Sharing experiences and expertise
One session was dedicated to small group discussions on legal and practical challenges in participants’ current and/or forthcoming cases on violence against women. Many of the participants rated this the most useful session of all. As a result, participants were able to draw from parallel cases from across the region, and advise each other on effective approaches and strategies. One participant told us:
“I got many ideas for a strategy in my case, thanks to the group discussions. I have also had a lot of thoughts about potential future strategic litigation.”
The case discussions covered themes such as State failure to protect women from and investigate reports of domestic violence; evidence gathering in sexual violence cases; breaches of confidentiality in police investigations; and sexual harassment in the workplace. Issues addressed included effectively exhausting domestic remedies, choice of forum (European Court/CEDAW) and overcoming procedural and evidential challenges. A further group discussion focussed on identifying potential strategic issues ripe for litigation at the European Court or CEDAW, including challenging: the inclusion of active resistance in the legal definition of rape; the requirement to pursue private prosecutions in cases of less severe violence; and the definition of domestic violence which does not extend to all members of a household.
Feedback from participants
On numerous occasions participants endorsed the benefits of bringing together women’s human rights lawyers and activists from neighbouring countries to exchange their experiences and expertise and to seek together, to develop strategies for overcoming challenges in their countries or on individual cases.

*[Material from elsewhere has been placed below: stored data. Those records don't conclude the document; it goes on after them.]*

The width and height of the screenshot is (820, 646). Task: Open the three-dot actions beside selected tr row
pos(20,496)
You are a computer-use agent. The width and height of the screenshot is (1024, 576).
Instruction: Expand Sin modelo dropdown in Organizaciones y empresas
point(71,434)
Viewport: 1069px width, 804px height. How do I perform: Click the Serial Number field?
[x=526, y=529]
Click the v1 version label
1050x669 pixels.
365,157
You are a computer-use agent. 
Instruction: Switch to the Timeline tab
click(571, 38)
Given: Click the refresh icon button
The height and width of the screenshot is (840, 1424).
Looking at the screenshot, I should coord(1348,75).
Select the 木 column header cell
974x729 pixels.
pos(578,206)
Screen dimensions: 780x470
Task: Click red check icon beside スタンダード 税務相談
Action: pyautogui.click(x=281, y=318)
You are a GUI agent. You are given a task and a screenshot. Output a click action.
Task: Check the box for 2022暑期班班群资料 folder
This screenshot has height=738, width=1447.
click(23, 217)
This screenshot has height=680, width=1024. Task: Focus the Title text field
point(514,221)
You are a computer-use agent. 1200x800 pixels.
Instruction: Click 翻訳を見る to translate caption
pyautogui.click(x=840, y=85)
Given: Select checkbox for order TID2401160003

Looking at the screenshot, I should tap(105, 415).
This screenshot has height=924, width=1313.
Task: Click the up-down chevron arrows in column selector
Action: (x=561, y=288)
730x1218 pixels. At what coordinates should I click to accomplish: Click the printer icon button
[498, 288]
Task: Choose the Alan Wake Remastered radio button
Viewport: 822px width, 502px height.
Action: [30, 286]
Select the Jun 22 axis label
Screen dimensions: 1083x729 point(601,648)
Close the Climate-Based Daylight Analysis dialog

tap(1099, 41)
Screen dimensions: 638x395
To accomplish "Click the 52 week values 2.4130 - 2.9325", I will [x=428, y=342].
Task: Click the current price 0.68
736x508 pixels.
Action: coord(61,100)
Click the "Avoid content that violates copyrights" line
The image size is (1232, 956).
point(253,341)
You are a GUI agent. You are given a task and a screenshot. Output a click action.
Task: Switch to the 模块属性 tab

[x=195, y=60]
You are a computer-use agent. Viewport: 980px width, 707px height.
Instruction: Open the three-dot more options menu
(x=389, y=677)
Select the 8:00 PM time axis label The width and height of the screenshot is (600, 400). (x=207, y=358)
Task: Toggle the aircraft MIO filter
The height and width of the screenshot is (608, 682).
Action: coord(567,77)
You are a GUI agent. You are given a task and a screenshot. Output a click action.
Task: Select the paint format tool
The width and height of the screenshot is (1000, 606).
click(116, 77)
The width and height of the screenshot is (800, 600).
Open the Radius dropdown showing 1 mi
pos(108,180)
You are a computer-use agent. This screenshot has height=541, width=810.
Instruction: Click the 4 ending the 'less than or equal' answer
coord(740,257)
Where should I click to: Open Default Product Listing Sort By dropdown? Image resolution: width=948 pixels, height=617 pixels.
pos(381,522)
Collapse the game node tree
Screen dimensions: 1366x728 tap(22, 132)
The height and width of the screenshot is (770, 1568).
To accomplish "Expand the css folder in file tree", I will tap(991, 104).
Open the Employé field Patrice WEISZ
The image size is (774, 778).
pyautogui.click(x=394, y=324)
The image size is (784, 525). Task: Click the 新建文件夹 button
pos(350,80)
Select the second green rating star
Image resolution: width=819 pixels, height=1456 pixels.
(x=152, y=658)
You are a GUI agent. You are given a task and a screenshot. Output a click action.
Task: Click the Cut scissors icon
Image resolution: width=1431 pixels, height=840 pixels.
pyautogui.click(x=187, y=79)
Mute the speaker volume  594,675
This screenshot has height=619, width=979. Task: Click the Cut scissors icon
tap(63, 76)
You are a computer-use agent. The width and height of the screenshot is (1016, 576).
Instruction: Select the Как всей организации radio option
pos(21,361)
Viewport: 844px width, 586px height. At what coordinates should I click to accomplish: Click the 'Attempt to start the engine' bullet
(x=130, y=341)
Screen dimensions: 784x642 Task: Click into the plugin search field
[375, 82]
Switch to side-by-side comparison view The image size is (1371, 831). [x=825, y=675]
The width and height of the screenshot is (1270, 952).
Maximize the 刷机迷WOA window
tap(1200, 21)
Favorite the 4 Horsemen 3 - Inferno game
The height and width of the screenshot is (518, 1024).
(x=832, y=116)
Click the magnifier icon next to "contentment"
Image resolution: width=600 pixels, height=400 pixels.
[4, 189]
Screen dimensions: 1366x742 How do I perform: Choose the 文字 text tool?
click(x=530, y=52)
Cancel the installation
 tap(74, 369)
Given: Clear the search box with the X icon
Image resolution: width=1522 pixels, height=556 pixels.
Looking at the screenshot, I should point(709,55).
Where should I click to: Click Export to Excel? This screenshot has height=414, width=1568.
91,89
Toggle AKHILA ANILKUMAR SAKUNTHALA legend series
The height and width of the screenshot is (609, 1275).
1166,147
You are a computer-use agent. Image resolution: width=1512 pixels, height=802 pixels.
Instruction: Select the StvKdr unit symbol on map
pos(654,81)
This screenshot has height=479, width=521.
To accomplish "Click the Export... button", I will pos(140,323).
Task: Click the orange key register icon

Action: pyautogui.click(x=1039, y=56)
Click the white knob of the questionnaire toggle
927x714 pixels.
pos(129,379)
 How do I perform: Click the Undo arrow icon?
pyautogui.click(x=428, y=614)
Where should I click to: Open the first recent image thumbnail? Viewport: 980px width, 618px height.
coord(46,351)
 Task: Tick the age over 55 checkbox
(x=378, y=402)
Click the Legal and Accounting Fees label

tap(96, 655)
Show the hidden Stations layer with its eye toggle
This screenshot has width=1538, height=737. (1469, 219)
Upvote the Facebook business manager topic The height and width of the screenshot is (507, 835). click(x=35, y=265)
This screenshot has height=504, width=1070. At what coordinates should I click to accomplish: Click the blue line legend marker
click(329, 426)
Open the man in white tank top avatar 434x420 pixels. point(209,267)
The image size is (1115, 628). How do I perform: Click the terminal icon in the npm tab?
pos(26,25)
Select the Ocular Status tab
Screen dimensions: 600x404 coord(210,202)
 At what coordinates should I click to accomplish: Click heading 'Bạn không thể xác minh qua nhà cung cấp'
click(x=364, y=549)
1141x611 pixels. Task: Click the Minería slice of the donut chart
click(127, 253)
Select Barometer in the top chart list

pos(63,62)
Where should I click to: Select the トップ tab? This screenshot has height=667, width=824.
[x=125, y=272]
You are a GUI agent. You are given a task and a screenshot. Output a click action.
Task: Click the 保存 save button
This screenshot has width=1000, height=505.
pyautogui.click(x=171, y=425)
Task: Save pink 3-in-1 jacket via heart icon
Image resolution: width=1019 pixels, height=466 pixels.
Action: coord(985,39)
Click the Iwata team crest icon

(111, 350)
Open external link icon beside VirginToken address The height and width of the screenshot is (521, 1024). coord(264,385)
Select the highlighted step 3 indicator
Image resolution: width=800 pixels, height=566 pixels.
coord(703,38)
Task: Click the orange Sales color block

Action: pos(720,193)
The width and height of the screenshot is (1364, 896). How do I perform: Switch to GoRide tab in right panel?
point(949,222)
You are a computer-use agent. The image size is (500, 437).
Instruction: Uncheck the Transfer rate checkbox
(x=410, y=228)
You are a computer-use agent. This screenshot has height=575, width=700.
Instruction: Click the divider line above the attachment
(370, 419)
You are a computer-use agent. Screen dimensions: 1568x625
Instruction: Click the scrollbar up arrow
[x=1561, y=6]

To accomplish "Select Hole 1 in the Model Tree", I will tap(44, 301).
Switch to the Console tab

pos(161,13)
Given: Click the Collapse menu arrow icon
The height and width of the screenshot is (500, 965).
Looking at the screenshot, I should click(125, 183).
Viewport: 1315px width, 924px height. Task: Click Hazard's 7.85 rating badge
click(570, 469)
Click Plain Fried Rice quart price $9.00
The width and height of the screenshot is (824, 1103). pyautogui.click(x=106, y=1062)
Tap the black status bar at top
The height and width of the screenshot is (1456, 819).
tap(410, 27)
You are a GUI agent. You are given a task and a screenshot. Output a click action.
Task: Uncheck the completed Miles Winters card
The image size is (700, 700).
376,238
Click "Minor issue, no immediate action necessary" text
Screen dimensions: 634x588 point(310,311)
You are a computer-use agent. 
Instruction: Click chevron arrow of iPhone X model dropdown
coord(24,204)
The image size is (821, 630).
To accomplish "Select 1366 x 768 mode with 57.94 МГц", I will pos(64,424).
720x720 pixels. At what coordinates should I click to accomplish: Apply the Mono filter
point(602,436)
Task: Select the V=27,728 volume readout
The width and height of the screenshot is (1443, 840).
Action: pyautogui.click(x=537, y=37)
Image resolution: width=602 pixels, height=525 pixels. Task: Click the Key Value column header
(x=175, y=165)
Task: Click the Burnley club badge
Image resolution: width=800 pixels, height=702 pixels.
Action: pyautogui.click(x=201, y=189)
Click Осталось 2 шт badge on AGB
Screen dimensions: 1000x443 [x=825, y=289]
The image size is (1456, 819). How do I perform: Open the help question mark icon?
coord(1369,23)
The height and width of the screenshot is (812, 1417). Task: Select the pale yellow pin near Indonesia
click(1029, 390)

“This was a great opportunity for capacity building. Every single session was super useful and the agenda was very well planned… I so love what you do and how you do it. You are one of the most dedicated teams I have met! Thanks and keep it up!”
“I believe that combatting violence [against women] and gender discrimination is the most important human rights issue. This topic, however, is underestimated in many countries, including Georgia. Therefore I believe that the role of women human rights lawyers is crucial in introducing this topic into the mainstream human rights agenda. The workshop was very inspiring for participants to continue their work in combatting violence against women.”
“I want to write an article about violence against women (on certain national and international issues) and share my knowledge with my colleagues. Secondly, I want to start working on strategic cases using the methodology and new approaches learnt during the seminar. I will use the practical skills about ways of gathering evidence for cases on violence against women. I will try to apply to the CEDAW Committee when I find a suitable case.”
“As a lawyer taking cases at the domestic level, I will be more attentive. If in my practice I encounter a case of strategic importance, and the case is not resolved satisfactorily at the domestic level, I will try to take this case at the international level.”
“I think that such trainings are very useful for me. I would like to continue to improve my qualifications on issues such as protecting against domestic violence. I would also be interested in trainings on protecting the rights of children, family disputes, and also on protecting the LGBT community.”
With thanks to the Helsinki Foundation for Human Rights, Warsaw, for hosting the Regional Seminar and their support in its organisation. Thanks also to the external speakers – Téa Braun, Mauricio Angel, Adrijana Becirovic and Adam Bodnar – for their attendance at and input into the event.